体がとてつもなく軽く、私はジャッキーチェンのように手を使わずに起き上がった。
「うわぁ!」
二人はのけぞる。
「どうだった? 死んだのに死ぬってのは」
尋ねた近藤の口の中には白い歯が見える。
「あ、これか? 俺の知名度でもなんとか入れ歯は作れたんだよ。かっこいいかい?」
「一体何が起こって私は死んだんです?」
「巨大な岩石に押しつぶされて死んだんですよ。死んでますけど」
「巨大な岩石?」
「わかりませんよ私だって、一体なにがなんだか。
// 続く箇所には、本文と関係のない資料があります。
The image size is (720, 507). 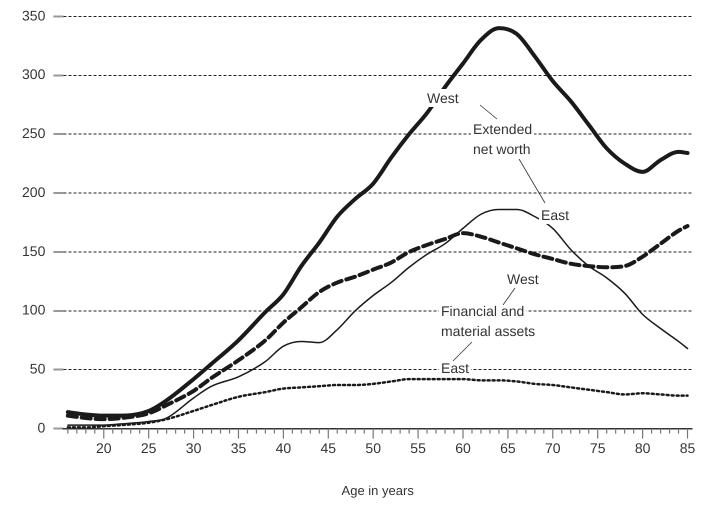 I want to click on x-tick-label: 55, so click(x=418, y=448). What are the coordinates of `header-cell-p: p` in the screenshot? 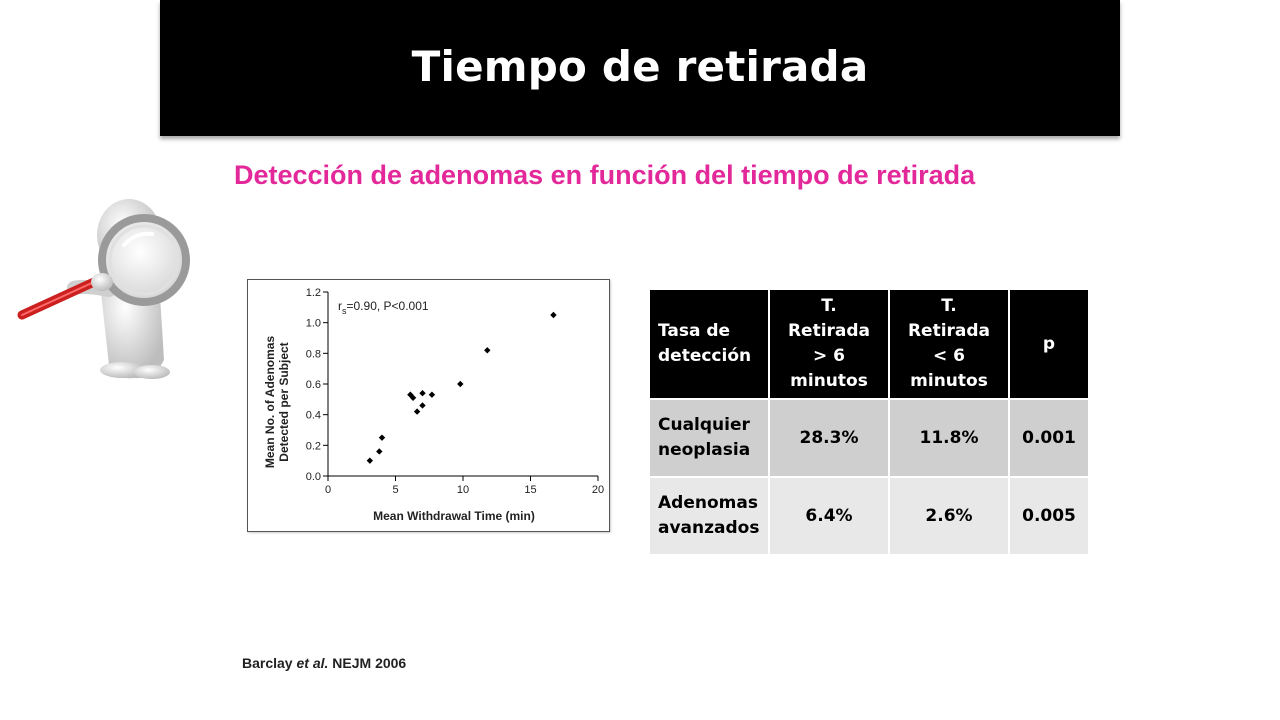 It's located at (1049, 344).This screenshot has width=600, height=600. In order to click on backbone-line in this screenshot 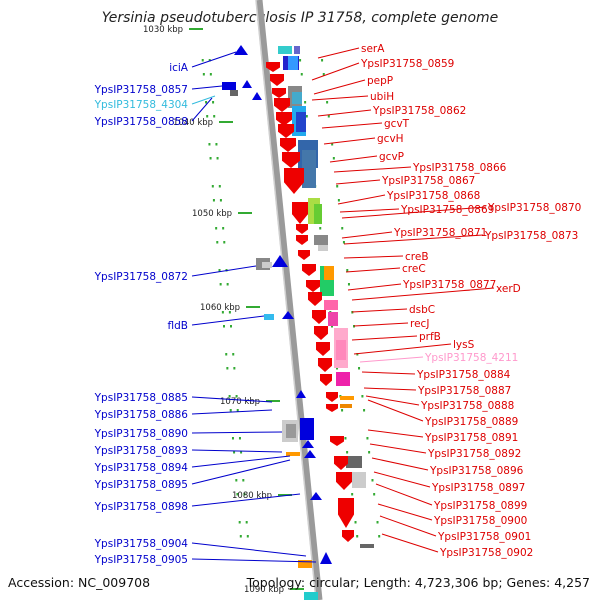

少なくとも、エリアAから飛んできたんです」
私はそれを聞き、再び万里の長城に向かって走り出そうとした。
大急ぎで四肢を掴んでそれを止める二人。
「離せ!」
「馬鹿野郎、またあの鉄壁に挑むつもりか。殴ったって蹴ったってびくともしないんだぞ、あの壁は」
「わかってる。だが他に何かできるというんだ。何度死んでも死ぬことはないんだ。なら何度でも、万里の長城とかいう古臭い玄関が崩れ去るまで叩き続けてやるんだ」
「でも死ぬと凄く苦しいんでしょう? 痛いんでしょう?」
あの痛々しい記憶が鳥肌を伴って私の体中を走り回った。
「……まぁ」
「死んで強くなるわけでもあるまいし。何百年何千年お前があれを叩いたところで、窪みの一つもできんだろう。できたとしても簡単に修繕されて云千年が一瞬でゼロになる」
「いや」
と私。
「何かいや、だ」
目をつぶり、そしてイメージすると、自らの手の中に、家の壁を洗浄する時によく使っていた高圧洗浄機が出現した。
「いや、強くはなってる」
二人はだらしなく口を広げた。
「さっきまで何も出せなかったはずじゃ……」
「もう一度万里の長城に向かう」
「やめてください」
アナウンサー斎藤が先ほどより険しい表情で五郎を止めた。
「どうして止めるんですか。無謀でも哀子に会うためにはやるしかないんです」
「別の場所へいくべきです」
私と近藤は顔を見合わせた。
「別の場所?」
「はい。少なくとも、何千年も壁を叩き続けるよりかは壁を破壊できる可能性がある場所です」
「ど、どういうこと?」
「いいからついてきて下さい」
アナウンサー斎藤は興奮気味に何回かその場で飛び跳ねると、小走りで駆けていった。
「いくか」
毬のように動く斎藤を見ながら、近藤は言った。私は戸惑って反応できなかった。
「いかないのか?」
「いや、しかし……」
「どのみち、高圧洗浄機で万里の長城に攻撃を仕掛けたって、逆に綺麗になるだけだろ」
……それもそうだ。
私は高圧洗浄機を消し、アナウンサー斎藤の後を追った。